Op-Ed

A new approach to eliminating family homelessness in NC

Chaplain Lynn Holloway leaves a flier at a homeless camp in Durham.
Chaplain Lynn Holloway leaves a flier at a homeless camp in Durham. tlong@newsobserver.com

As the Triangle has grown to become a staple of various “top 10” lists with high median incomes, great universities and booming growth, this is a wonderful time to stop and be thankful for our many blessings.

Sadly, the growth of the Triangle region obscures a darker truth: Many of the region’s residents struggle to make ends meet, and local agencies are straining to meet the demand for needs as basic as food, clothing and shelter. Over 10,000 households in Durham pay more than 50 percent of their income for housing costs and are very much “at risk” of homelessness. Many more live paycheck-to-paycheck on the edge of poverty. For many families in the Triangle, there is no such thing as “home for the holidays.”

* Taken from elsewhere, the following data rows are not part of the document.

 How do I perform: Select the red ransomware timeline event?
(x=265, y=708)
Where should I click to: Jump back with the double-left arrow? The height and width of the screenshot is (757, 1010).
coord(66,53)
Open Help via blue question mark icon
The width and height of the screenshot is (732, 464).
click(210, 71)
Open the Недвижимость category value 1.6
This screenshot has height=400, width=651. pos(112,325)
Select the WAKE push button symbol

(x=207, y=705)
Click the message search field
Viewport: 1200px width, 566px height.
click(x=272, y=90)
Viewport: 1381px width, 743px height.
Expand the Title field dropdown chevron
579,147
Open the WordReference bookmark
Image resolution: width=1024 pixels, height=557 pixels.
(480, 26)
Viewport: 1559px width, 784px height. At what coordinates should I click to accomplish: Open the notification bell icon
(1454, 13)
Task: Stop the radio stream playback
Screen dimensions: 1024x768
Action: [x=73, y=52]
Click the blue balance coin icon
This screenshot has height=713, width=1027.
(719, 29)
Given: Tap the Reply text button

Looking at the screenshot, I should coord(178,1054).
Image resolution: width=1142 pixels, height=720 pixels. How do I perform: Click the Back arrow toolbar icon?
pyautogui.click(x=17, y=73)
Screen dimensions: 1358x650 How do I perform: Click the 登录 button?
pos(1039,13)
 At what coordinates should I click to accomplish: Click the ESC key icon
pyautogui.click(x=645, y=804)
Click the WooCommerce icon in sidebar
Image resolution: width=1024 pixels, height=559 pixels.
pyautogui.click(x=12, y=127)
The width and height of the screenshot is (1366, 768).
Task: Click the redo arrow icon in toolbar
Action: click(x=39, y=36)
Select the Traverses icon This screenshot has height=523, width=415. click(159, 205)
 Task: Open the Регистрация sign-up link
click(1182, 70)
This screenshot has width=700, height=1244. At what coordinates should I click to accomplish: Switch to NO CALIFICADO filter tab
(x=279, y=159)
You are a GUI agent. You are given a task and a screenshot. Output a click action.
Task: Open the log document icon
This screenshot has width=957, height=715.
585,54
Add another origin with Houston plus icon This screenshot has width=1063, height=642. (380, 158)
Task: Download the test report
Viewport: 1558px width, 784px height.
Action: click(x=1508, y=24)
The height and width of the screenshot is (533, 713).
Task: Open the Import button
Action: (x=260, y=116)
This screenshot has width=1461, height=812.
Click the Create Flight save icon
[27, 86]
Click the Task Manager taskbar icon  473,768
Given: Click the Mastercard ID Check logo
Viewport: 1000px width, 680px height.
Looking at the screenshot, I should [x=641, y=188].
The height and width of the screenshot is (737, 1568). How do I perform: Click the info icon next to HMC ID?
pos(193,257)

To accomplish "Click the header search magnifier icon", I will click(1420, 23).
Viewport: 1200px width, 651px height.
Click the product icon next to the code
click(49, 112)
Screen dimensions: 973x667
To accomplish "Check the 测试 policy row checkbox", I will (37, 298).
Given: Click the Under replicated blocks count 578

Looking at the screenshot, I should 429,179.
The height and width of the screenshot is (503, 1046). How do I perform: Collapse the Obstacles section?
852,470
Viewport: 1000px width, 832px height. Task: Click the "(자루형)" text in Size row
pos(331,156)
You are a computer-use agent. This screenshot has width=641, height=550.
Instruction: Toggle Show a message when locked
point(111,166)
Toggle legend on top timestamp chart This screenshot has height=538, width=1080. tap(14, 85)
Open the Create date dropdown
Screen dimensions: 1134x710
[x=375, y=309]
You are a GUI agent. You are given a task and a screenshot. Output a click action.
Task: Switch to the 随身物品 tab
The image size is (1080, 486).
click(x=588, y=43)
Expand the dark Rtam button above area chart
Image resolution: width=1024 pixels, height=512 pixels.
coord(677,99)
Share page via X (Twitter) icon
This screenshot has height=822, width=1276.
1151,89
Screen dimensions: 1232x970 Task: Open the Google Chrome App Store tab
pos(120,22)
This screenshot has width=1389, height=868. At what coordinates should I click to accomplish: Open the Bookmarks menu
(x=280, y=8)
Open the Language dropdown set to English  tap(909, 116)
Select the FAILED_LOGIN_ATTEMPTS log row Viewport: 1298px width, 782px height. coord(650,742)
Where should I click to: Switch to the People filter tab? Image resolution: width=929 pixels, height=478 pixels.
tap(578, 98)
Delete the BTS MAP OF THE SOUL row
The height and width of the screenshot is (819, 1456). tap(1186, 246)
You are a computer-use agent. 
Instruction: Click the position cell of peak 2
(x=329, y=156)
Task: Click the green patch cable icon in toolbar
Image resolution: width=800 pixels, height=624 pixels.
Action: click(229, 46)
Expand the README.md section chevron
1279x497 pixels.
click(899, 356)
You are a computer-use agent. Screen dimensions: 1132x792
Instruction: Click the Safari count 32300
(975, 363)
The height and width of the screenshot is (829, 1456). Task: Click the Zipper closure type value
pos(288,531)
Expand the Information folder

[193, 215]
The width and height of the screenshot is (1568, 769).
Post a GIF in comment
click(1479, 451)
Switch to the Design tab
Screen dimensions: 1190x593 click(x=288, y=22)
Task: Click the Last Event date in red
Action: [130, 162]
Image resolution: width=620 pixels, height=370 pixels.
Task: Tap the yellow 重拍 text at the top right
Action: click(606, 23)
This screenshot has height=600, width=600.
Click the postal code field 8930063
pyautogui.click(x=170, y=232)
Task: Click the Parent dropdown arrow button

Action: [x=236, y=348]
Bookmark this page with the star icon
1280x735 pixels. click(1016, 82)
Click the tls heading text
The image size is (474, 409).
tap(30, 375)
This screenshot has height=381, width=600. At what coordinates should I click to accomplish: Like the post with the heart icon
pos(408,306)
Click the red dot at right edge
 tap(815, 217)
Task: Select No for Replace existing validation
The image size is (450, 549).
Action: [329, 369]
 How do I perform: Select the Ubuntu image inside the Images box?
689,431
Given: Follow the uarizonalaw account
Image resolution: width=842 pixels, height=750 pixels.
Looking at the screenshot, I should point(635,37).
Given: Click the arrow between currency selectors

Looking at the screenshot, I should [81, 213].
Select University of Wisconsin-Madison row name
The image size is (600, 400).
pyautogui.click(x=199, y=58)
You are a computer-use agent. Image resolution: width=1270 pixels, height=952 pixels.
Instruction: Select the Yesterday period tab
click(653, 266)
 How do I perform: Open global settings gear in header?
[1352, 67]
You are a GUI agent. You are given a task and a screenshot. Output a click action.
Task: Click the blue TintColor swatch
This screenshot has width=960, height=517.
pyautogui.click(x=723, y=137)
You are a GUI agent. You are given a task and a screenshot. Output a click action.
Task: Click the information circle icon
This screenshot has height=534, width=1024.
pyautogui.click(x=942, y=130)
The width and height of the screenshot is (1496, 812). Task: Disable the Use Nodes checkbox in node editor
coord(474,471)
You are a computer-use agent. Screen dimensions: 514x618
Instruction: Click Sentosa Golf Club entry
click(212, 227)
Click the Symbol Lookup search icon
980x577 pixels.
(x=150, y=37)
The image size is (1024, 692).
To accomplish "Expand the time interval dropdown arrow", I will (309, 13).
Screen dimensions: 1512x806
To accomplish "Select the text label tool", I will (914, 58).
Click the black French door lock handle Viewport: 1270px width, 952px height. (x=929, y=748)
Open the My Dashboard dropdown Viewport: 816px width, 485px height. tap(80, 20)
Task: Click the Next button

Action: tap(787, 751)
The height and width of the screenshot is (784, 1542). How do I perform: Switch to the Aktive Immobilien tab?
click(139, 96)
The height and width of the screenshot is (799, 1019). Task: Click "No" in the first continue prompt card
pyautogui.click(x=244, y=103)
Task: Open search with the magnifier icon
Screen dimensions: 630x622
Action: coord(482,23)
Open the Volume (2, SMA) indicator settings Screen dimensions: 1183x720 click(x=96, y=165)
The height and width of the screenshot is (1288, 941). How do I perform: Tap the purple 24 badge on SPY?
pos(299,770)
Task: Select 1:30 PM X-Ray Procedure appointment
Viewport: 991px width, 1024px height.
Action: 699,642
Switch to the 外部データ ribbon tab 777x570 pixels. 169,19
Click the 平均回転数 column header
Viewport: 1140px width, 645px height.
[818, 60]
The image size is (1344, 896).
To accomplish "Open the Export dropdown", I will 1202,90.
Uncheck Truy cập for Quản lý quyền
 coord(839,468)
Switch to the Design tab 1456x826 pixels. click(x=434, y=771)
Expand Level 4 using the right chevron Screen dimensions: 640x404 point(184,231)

In many parts of the Triangle, the high demand for family shelter and a lack of affordable housing has created a new normal where families wait, “doubled up” with friends and family, for openings at family shelters. Emergency financial assistance is in short supply, and eligibility criteria are stringent.

Families fortunate to move from a shelter to permanent housing receive limited support, despite a growing body of research that shows “aftercare” services can greatly reduce returns to homelessness. It would be easy to label these “other people’s problems” and turn the page, but what would you do if it were your family in this situation?

The people we see walk through our door are mothers, fathers, young children, veterans and domestic violence survivors. They come to us as a last resort with nowhere else to go.

Many agencies address needs without acknowledging that some wicked problems like homelessness are beyond the capacity of any one entity to solve. We have to look outside our own walls and coordinate our actions if we ever hope to move the needle on poverty in our community. “Business as usual” doesn’t cut it anymore.

That’s why a small group of nonprofits in Durham is working to improve the system of care for families in the crisis of homelessness. This systems-level approach is based on data, research and established best practices for families and children.

Durham’s Collaborative to End Family Homelessness includes Genesis Home, Durham Interfaith Hospitality Network, Urban Ministries of Durham, Housing for New Hope and Durham’s Partnership for Children. Our agencies have been working for three years to deliver better results and a better experience for families in need.

Urban Ministries of Durham has launched a program to help families find safe, stable housing without entering the shelter system. Genesis Home and Durham Interfaith Hospitality Network are merging to create Families Moving Forward, which will provide emergency shelter for up to 100 families per year and “aftercare” case management for up to one year to promote family self-sufficiency.

Durham’s Partnership for Children is working with family shelter providers to screen every child aged 0-5 to identify developmental needs and ensure that children enter kindergarten ready for school. Housing for New Hope will use federal resources formerly allocated to Genesis Home to expand its family rapid rehousing program that provides time-limited rent and utility support as well as case management to ensure a successful transition to independence.

Funding from the United Way of the Greater Triangle is supporting the collaborative and each of these interventions. Together, we have seen firsthand that working smarter can have more of an effect than simply working harder as a stand-alone agency. At Genesis Home our partnerships have helped cut our average length of stay for families from nine months to almost four months from shelter entry to each successful exit into permanent housing.

These agencies have changed their approach. Now, we hope the community will do the same. Homelessness is not an individual or family issue. It is a community issue – and your support matters.

Whether it’s volunteering to tutor young people at Genesis Home and Durham Interfaith Hospitality Network, serving meals at Urban Ministries, volunteering as a board member or making a monthly gift to an agency you hold dear, your involvement is changing lives for the better.

We reflect our values in the way we live each day, not just during the holiday season. Please make ending family homelessness in our community a year-round cause. As you sit down with friends and loved ones to celebrate the season, remember that a warm home and a full stomach are gifts we should not ever take for granted. Together, we can do better.

Ryan J. Fehrman is executive director of Genesis Home.